Wyoming Inspires Heralded Movie’s Look

Winner of four Golden Globe awards, including Best Picture (Drama) and Best Director (Ang Lee), Brokeback Mountain is a film that opens in a setting that was drawn from Mr. Lee’s location scouting visits to Wyoming. The story was conceived by Wyoming resident Annie Proulx, a Pulitzer Prize winner, who finds inspiration outside her doorstep daily. “Wyoming has always been my writing place. All the fiction I’ve written, I’ve written in Wyoming. It’s the long sightlines more than anything that work for me – being able to walk out and the wheels go around and stuff comes out on the page,” she said. Proulx’s fictional short story, “Brokeback Mountain,” was set mainly in Wyoming and first appeared in The New Yorker magazine in 1997.

The movie screenplay was written by Larry McMurtry (“Lonesome Dove”) and his writing partner Diana Ossana – also Golden Globe honorees. Director Ang Lee toured Wyoming’s Big Horn Mountains, and much of the eastern half of Wyoming, to get a feel for how his film’s backdrops would best depict the region. “We checked around. I had that planted in my head and formulated that in Canada (where production eventually took place) – including small towns (in Wyoming). One day I was shooting some mountain peaks and they asked me what to write in the script supervising notes. I said ‘a cheap imitation of Wyoming,’” Lee remembers.

The film director spent the night at a Big Horn Mountain guest ranch outside of Buffalo and toured Wind River Mountain country near Dubois as well. It was there that he learned to snowmobile and later said the look and feel of the Wind River Valley is what he wanted to represent Brokeback Mountain. “It’s so beautiful, quiet. That’s my idea. ” Lee said.

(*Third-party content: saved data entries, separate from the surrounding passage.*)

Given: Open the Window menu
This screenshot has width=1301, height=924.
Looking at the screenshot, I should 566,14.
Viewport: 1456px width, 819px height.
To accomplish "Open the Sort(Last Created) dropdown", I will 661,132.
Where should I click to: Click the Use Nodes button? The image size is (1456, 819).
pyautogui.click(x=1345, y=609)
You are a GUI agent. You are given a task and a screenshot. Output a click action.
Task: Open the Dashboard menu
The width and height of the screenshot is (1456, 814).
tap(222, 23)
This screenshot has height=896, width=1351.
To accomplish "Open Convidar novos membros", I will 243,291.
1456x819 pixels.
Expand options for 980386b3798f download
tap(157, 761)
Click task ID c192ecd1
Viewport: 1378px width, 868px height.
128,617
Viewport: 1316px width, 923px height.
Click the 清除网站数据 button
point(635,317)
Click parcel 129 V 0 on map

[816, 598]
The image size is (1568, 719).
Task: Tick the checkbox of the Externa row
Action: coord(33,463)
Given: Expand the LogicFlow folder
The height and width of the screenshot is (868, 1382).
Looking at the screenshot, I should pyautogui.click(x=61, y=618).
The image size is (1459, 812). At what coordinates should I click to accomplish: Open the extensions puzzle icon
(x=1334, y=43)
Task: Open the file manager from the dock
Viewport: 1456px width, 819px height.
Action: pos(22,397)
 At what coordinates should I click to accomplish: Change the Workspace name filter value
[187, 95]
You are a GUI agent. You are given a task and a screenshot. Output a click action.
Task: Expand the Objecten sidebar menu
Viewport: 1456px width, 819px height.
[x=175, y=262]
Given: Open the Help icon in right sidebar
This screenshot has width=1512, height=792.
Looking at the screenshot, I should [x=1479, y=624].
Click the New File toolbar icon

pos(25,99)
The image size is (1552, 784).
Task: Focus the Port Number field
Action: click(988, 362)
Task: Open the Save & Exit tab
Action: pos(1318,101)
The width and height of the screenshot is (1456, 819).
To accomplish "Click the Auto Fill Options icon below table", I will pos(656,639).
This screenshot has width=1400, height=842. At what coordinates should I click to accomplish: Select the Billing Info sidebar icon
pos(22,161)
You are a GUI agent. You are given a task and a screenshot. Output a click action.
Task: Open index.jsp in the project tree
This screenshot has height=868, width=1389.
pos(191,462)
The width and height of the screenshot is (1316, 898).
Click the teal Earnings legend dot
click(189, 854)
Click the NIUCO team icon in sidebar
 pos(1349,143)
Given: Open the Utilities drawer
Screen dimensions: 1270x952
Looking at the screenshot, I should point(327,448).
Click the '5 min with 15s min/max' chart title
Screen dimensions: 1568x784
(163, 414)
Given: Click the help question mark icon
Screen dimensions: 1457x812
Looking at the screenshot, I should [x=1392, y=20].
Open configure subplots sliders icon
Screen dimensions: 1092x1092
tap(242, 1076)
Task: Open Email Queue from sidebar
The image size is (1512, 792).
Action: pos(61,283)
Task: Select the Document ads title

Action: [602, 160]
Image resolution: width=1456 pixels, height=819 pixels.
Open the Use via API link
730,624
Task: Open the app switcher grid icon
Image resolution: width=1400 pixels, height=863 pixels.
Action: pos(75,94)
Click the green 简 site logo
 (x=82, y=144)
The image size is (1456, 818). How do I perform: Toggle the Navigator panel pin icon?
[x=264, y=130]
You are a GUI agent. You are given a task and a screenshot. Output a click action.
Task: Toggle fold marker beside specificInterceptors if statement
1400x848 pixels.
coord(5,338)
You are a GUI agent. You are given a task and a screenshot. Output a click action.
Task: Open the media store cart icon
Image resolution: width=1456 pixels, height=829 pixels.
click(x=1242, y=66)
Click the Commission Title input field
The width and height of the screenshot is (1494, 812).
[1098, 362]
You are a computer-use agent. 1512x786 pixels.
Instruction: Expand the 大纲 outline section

He also spent some time in northwest Wyoming touring the Grand Teton National Park region where he found the definition of the mountain peak rocks alluring enough to bring a facsimile to bear in the movie poster and print advertising.

Lee calls his critically acclaimed film a “western saga,” in part, and it is very easy for you to make your own Western across Wyoming. Thousands of miles of national forest and park lands remain undisturbed and free of development. Nature hikes, horseback rides, wildlife viewing and wide, open space await. Pick up all the information you need by clicking “order a guide” at the top left corner of our homepage. Should you have a hankering for a ranch experience take a look at www.wyomingdra.com (the state dude rancher’s association).

While Brokeback Mountain is a fictitious place, the western (and nature) vacation experience is easily obtainable statewide in Wyoming, and is most worthy of eager pursuit.